_Request_
Copy out everything from the line containing "The image size is (2453, 1512)." down to the line containing "The image size is (1197, 1185). tap(206, 211)", including both of those lines.

_Dataset records_
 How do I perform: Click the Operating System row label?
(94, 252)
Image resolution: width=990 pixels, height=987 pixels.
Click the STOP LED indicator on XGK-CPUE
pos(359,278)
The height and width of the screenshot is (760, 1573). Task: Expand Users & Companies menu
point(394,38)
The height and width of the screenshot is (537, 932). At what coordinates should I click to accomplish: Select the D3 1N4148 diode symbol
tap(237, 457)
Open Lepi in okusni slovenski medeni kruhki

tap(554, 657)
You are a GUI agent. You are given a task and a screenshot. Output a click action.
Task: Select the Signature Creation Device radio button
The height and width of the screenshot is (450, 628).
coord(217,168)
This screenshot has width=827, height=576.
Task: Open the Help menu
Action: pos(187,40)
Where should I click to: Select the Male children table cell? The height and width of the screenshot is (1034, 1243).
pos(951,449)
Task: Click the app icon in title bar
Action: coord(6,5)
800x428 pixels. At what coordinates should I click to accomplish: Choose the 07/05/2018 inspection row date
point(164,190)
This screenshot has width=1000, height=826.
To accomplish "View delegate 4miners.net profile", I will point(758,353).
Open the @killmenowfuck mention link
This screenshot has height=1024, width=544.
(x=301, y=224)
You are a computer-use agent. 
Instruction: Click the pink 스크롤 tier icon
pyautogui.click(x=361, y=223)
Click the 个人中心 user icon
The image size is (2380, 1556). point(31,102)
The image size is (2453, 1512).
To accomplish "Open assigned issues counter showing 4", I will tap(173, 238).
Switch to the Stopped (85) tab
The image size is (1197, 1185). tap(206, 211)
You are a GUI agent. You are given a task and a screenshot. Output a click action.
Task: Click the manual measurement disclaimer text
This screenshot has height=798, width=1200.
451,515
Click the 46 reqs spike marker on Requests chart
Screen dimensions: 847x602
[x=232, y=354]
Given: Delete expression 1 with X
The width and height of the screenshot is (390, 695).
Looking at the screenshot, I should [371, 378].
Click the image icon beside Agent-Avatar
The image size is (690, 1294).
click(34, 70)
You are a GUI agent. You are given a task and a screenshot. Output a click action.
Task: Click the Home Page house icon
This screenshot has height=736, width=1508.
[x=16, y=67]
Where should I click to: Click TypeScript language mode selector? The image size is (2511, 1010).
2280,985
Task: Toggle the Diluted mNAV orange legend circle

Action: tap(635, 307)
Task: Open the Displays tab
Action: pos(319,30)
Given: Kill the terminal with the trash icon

_Output below_
The image size is (2453, 1512).
To accomplish "Open assigned issues counter showing 4", I will tap(173, 238).
Switch to the Stopped (85) tab
The image size is (1197, 1185). tap(206, 211)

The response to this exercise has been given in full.